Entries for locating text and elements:
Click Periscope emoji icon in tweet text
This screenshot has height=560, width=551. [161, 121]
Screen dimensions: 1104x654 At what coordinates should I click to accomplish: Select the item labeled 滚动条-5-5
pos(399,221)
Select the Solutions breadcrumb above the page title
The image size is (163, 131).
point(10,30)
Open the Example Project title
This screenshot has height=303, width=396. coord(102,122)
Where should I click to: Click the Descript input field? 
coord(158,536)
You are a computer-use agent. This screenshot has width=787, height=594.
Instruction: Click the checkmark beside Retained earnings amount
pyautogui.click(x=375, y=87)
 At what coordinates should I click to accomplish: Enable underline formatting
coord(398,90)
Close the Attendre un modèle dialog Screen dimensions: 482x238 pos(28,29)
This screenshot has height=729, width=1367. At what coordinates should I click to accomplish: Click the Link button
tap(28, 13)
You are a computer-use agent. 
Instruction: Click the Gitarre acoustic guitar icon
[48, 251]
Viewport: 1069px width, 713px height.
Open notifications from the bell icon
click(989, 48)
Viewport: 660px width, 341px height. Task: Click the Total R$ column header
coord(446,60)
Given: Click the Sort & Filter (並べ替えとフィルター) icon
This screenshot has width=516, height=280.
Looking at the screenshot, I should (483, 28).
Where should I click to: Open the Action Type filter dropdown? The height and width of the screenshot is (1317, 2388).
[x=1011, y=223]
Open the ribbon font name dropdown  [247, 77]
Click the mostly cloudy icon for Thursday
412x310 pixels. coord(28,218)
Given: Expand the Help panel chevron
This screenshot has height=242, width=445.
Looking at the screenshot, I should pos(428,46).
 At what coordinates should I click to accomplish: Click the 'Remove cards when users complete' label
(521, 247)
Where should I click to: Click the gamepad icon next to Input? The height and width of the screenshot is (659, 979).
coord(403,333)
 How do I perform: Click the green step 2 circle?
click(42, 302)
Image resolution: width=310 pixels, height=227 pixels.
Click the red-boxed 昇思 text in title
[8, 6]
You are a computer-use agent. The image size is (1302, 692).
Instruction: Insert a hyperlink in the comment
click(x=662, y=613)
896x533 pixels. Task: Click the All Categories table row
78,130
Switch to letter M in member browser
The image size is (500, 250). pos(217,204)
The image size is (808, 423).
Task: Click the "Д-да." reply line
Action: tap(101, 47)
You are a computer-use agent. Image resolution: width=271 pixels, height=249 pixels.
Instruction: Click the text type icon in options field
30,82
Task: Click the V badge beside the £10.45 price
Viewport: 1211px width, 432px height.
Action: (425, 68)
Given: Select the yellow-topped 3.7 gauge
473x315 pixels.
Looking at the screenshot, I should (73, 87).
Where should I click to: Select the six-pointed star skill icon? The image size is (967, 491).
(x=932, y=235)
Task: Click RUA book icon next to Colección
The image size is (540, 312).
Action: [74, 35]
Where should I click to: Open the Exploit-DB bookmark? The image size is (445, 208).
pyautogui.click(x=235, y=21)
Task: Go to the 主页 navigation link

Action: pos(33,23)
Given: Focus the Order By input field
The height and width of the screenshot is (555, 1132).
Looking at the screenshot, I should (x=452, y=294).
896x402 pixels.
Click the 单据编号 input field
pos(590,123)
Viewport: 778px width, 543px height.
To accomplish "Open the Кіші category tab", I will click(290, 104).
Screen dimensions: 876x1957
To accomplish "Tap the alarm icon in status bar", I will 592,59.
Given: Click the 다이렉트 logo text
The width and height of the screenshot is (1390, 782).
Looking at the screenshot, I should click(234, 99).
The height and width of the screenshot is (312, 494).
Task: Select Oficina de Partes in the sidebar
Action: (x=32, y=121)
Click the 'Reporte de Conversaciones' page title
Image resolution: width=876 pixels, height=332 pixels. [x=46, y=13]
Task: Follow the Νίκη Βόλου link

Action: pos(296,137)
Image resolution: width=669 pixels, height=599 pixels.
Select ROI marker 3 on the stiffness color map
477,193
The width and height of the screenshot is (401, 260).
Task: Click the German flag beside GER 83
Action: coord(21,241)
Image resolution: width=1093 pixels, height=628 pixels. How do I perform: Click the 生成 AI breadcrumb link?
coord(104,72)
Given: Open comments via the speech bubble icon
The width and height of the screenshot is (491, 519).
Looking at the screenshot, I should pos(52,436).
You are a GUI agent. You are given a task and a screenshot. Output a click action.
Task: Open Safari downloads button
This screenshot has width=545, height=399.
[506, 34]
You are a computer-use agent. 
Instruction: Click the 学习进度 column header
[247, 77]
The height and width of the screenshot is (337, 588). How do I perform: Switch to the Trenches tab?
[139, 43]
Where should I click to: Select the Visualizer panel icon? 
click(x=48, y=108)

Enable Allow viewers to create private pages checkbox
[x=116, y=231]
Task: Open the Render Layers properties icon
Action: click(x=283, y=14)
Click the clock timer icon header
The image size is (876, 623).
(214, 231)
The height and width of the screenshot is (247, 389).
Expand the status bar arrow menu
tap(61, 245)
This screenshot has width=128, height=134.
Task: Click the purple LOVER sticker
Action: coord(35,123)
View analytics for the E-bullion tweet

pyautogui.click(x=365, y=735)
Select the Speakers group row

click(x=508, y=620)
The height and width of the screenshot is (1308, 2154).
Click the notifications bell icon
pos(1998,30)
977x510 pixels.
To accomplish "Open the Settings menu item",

WHAT THE TASK REQUIRES: Put every line of the material above into a Markdown table with the columns "Number" and "Entry," numbering the rows in order and leaving out blank lines.

ANSWER FOR THIS EXERCISE:
| Number | Entry |
|---|---|
| 1 | Click Periscope emoji icon in tweet text |
| 2 | This screenshot has height=560, width=551. [161, 121] |
| 3 | Screen dimensions: 1104x654 At what coordinates should I click to accomplish: Select the item labeled 滚动条-5-5 |
| 4 | pos(399,221) |
| 5 | Select the Solutions breadcrumb above the page title |
| 6 | The image size is (163, 131). |
| 7 | point(10,30) |
| 8 | Open the Example Project title |
| 9 | This screenshot has height=303, width=396. coord(102,122) |
| 10 | Where should I click to: Click the Descript input field?  |
| 11 | coord(158,536) |
| 12 | You are a computer-use agent. This screenshot has width=787, height=594. |
| 13 | Instruction: Click the checkmark beside Retained earnings amount |
| 14 | pyautogui.click(x=375, y=87) |
| 15 |  At what coordinates should I click to accomplish: Enable underline formatting |
| 16 | coord(398,90) |
| 17 | Close the Attendre un modèle dialog Screen dimensions: 482x238 pos(28,29) |
| 18 | This screenshot has height=729, width=1367. At what coordinates should I click to accomplish: Click the Link button |
| 19 | tap(28, 13) |
| 20 | You are a computer-use agent.  |
| 21 | Instruction: Click the Gitarre acoustic guitar icon |
| 22 | [48, 251] |
| 23 | Viewport: 1069px width, 713px height. |
| 24 | Open notifications from the bell icon |
| 25 | click(989, 48) |
| 26 | Viewport: 660px width, 341px height. Task: Click the Total R$ column header |
| 27 | coord(446,60) |
| 28 | Given: Click the Sort & Filter (並べ替えとフィルター) icon |
| 29 | This screenshot has width=516, height=280. |
| 30 | Looking at the screenshot, I should (483, 28). |
| 31 | Where should I click to: Open the Action Type filter dropdown? The height and width of the screenshot is (1317, 2388). |
| 32 | [x=1011, y=223] |
| 33 | Open the ribbon font name dropdown  [247, 77] |
| 34 | Click the mostly cloudy icon for Thursday |
| 35 | 412x310 pixels. coord(28,218) |
| 36 | Given: Expand the Help panel chevron |
| 37 | This screenshot has height=242, width=445. |
| 38 | Looking at the screenshot, I should pos(428,46). |
| 39 |  At what coordinates should I click to accomplish: Click the 'Remove cards when users complete' label |
| 40 | (521, 247) |
| 41 | Where should I click to: Click the gamepad icon next to Input? The height and width of the screenshot is (659, 979). |
| 42 | coord(403,333) |
| 43 |  How do I perform: Click the green step 2 circle? |
| 44 | click(42, 302) |
| 45 | Image resolution: width=310 pixels, height=227 pixels. |
| 46 | Click the red-boxed 昇思 text in title |
| 47 | [8, 6] |
| 48 | You are a computer-use agent. The image size is (1302, 692). |
| 49 | Instruction: Insert a hyperlink in the comment |
| 50 | click(x=662, y=613) |
| 51 | 896x533 pixels. Task: Click the All Categories table row |
| 52 | 78,130 |
| 53 | Switch to letter M in member browser |
| 54 | The image size is (500, 250). pos(217,204) |
| 55 | The image size is (808, 423). |
| 56 | Task: Click the "Д-да." reply line |
| 57 | Action: tap(101, 47) |
| 58 | You are a computer-use agent. Image resolution: width=271 pixels, height=249 pixels. |
| 59 | Instruction: Click the text type icon in options field |
| 60 | 30,82 |
| 61 | Task: Click the V badge beside the £10.45 price |
| 62 | Viewport: 1211px width, 432px height. |
| 63 | Action: (425, 68) |
| 64 | Given: Select the yellow-topped 3.7 gauge |
| 65 | 473x315 pixels. |
| 66 | Looking at the screenshot, I should (73, 87). |
| 67 | Where should I click to: Select the six-pointed star skill icon? The image size is (967, 491). |
| 68 | (x=932, y=235) |
| 69 | Task: Click RUA book icon next to Colección |
| 70 | The image size is (540, 312). |
| 71 | Action: [74, 35] |
| 72 | Where should I click to: Open the Exploit-DB bookmark? The image size is (445, 208). |
| 73 | pyautogui.click(x=235, y=21) |
| 74 | Task: Go to the 主页 navigation link |
| 75 | Action: pos(33,23) |
| 76 | Given: Focus the Order By input field |
| 77 | The height and width of the screenshot is (555, 1132). |
| 78 | Looking at the screenshot, I should (x=452, y=294). |
| 79 | 896x402 pixels. |
| 80 | Click the 单据编号 input field |
| 81 | pos(590,123) |
| 82 | Viewport: 778px width, 543px height. |
| 83 | To accomplish "Open the Кіші category tab", I will click(290, 104). |
| 84 | Screen dimensions: 876x1957 |
| 85 | To accomplish "Tap the alarm icon in status bar", I will 592,59. |
| 86 | Given: Click the 다이렉트 logo text |
| 87 | The width and height of the screenshot is (1390, 782). |
| 88 | Looking at the screenshot, I should click(234, 99). |
| 89 | The height and width of the screenshot is (312, 494). |
| 90 | Task: Select Oficina de Partes in the sidebar |
| 91 | Action: (x=32, y=121) |
| 92 | Click the 'Reporte de Conversaciones' page title |
| 93 | Image resolution: width=876 pixels, height=332 pixels. [x=46, y=13] |
| 94 | Task: Follow the Νίκη Βόλου link |
| 95 | Action: pos(296,137) |
| 96 | Image resolution: width=669 pixels, height=599 pixels. |
| 97 | Select ROI marker 3 on the stiffness color map |
| 98 | 477,193 |
| 99 | The width and height of the screenshot is (401, 260). |
| 100 | Task: Click the German flag beside GER 83 |
| 101 | Action: coord(21,241) |
| 102 | Image resolution: width=1093 pixels, height=628 pixels. How do I perform: Click the 生成 AI breadcrumb link? |
| 103 | coord(104,72) |
| 104 | Given: Open comments via the speech bubble icon |
| 105 | The width and height of the screenshot is (491, 519). |
| 106 | Looking at the screenshot, I should pos(52,436). |
| 107 | You are a GUI agent. You are given a task and a screenshot. Output a click action. |
| 108 | Task: Open Safari downloads button |
| 109 | This screenshot has width=545, height=399. |
| 110 | [506, 34] |
| 111 | You are a computer-use agent.  |
| 112 | Instruction: Click the 学习进度 column header |
| 113 | [247, 77] |
| 114 | The height and width of the screenshot is (337, 588). How do I perform: Switch to the Trenches tab? |
| 115 | [139, 43] |
| 116 | Where should I click to: Select the Visualizer panel icon?  |
| 117 | click(x=48, y=108) |
| 118 | Enable Allow viewers to create private pages checkbox |
| 119 | [x=116, y=231] |
| 120 | Task: Open the Render Layers properties icon |
| 121 | Action: click(x=283, y=14) |
| 122 | Click the clock timer icon header |
| 123 | The image size is (876, 623). |
| 124 | (214, 231) |
| 125 | The height and width of the screenshot is (247, 389). |
| 126 | Expand the status bar arrow menu |
| 127 | tap(61, 245) |
| 128 | This screenshot has width=128, height=134. |
| 129 | Task: Click the purple LOVER sticker |
| 130 | Action: coord(35,123) |
| 131 | View analytics for the E-bullion tweet |
| 132 | pyautogui.click(x=365, y=735) |
| 133 | Select the Speakers group row |
| 134 | click(x=508, y=620) |
| 135 | The height and width of the screenshot is (1308, 2154). |
| 136 | Click the notifications bell icon |
| 137 | pos(1998,30) |
| 138 | 977x510 pixels. |
| 139 | To accomplish "Open the Settings menu item", |